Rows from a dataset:
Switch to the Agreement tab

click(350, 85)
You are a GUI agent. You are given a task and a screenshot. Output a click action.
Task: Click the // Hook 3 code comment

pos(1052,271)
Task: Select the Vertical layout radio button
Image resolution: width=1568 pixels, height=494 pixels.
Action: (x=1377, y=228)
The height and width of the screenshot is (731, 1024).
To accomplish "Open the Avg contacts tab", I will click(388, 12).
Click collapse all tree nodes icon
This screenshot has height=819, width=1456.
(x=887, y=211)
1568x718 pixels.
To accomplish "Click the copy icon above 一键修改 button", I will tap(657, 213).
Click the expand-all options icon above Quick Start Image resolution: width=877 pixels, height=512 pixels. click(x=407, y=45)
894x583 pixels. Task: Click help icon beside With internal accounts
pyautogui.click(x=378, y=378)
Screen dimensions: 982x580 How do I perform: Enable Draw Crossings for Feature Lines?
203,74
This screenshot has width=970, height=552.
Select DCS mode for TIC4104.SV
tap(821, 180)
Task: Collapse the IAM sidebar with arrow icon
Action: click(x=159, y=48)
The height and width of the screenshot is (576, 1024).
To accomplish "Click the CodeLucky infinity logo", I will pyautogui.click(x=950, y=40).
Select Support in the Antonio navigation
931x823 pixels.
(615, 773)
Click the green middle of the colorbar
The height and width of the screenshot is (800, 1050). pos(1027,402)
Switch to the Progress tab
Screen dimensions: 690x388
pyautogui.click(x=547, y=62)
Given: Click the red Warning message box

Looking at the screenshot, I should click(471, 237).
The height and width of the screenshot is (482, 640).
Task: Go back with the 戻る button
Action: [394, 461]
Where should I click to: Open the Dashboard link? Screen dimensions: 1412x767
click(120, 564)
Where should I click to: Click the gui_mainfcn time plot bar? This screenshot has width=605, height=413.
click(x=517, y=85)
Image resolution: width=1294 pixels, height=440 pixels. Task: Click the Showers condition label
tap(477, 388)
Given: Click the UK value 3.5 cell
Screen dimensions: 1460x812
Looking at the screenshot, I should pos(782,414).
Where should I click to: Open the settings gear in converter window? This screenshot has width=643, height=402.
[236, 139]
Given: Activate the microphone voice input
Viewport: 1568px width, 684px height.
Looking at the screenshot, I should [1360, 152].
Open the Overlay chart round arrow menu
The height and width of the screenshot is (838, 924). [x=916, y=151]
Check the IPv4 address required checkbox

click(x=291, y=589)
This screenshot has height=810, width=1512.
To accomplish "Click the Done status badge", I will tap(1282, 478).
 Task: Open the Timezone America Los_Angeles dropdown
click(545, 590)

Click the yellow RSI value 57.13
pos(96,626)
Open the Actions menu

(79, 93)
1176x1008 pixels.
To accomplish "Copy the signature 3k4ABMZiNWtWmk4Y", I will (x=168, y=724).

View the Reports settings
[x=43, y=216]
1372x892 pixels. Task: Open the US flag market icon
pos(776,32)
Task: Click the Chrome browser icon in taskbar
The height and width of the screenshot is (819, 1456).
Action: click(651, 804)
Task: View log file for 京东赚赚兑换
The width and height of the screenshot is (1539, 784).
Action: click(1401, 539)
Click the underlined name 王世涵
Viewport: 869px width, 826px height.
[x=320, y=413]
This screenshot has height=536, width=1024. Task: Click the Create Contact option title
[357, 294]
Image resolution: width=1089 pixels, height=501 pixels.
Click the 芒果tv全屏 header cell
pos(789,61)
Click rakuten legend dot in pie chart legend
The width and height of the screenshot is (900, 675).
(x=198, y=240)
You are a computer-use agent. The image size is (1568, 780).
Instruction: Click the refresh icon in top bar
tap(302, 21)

▸ **EXERCISE DESCRIPTION**
Reproduce every one of the items above word for word, leaving nothing out and changing nothing.

▸ **ANSWER FOR THIS EXERCISE**
Switch to the Agreement tab

click(350, 85)
You are a GUI agent. You are given a task and a screenshot. Output a click action.
Task: Click the // Hook 3 code comment

pos(1052,271)
Task: Select the Vertical layout radio button
Image resolution: width=1568 pixels, height=494 pixels.
Action: (x=1377, y=228)
The height and width of the screenshot is (731, 1024).
To accomplish "Open the Avg contacts tab", I will click(388, 12).
Click collapse all tree nodes icon
This screenshot has height=819, width=1456.
(x=887, y=211)
1568x718 pixels.
To accomplish "Click the copy icon above 一键修改 button", I will tap(657, 213).
Click the expand-all options icon above Quick Start Image resolution: width=877 pixels, height=512 pixels. click(x=407, y=45)
894x583 pixels. Task: Click help icon beside With internal accounts
pyautogui.click(x=378, y=378)
Screen dimensions: 982x580 How do I perform: Enable Draw Crossings for Feature Lines?
203,74
This screenshot has width=970, height=552.
Select DCS mode for TIC4104.SV
tap(821, 180)
Task: Collapse the IAM sidebar with arrow icon
Action: click(x=159, y=48)
The height and width of the screenshot is (576, 1024).
To accomplish "Click the CodeLucky infinity logo", I will pyautogui.click(x=950, y=40).
Select Support in the Antonio navigation
931x823 pixels.
(615, 773)
Click the green middle of the colorbar
The height and width of the screenshot is (800, 1050). pos(1027,402)
Switch to the Progress tab
Screen dimensions: 690x388
pyautogui.click(x=547, y=62)
Given: Click the red Warning message box

Looking at the screenshot, I should click(471, 237).
The height and width of the screenshot is (482, 640).
Task: Go back with the 戻る button
Action: [394, 461]
Where should I click to: Open the Dashboard link? Screen dimensions: 1412x767
click(120, 564)
Where should I click to: Click the gui_mainfcn time plot bar? This screenshot has width=605, height=413.
click(x=517, y=85)
Image resolution: width=1294 pixels, height=440 pixels. Task: Click the Showers condition label
tap(477, 388)
Given: Click the UK value 3.5 cell
Screen dimensions: 1460x812
Looking at the screenshot, I should pos(782,414).
Where should I click to: Open the settings gear in converter window? This screenshot has width=643, height=402.
[236, 139]
Given: Activate the microphone voice input
Viewport: 1568px width, 684px height.
Looking at the screenshot, I should [1360, 152].
Open the Overlay chart round arrow menu
The height and width of the screenshot is (838, 924). [x=916, y=151]
Check the IPv4 address required checkbox

click(x=291, y=589)
This screenshot has height=810, width=1512.
To accomplish "Click the Done status badge", I will tap(1282, 478).
 Task: Open the Timezone America Los_Angeles dropdown
click(545, 590)

Click the yellow RSI value 57.13
pos(96,626)
Open the Actions menu

(79, 93)
1176x1008 pixels.
To accomplish "Copy the signature 3k4ABMZiNWtWmk4Y", I will (x=168, y=724).

View the Reports settings
[x=43, y=216]
1372x892 pixels. Task: Open the US flag market icon
pos(776,32)
Task: Click the Chrome browser icon in taskbar
The height and width of the screenshot is (819, 1456).
Action: click(651, 804)
Task: View log file for 京东赚赚兑换
The width and height of the screenshot is (1539, 784).
Action: click(1401, 539)
Click the underlined name 王世涵
Viewport: 869px width, 826px height.
[x=320, y=413]
This screenshot has height=536, width=1024. Task: Click the Create Contact option title
[357, 294]
Image resolution: width=1089 pixels, height=501 pixels.
Click the 芒果tv全屏 header cell
pos(789,61)
Click rakuten legend dot in pie chart legend
The width and height of the screenshot is (900, 675).
(x=198, y=240)
You are a computer-use agent. The image size is (1568, 780).
Instruction: Click the refresh icon in top bar
tap(302, 21)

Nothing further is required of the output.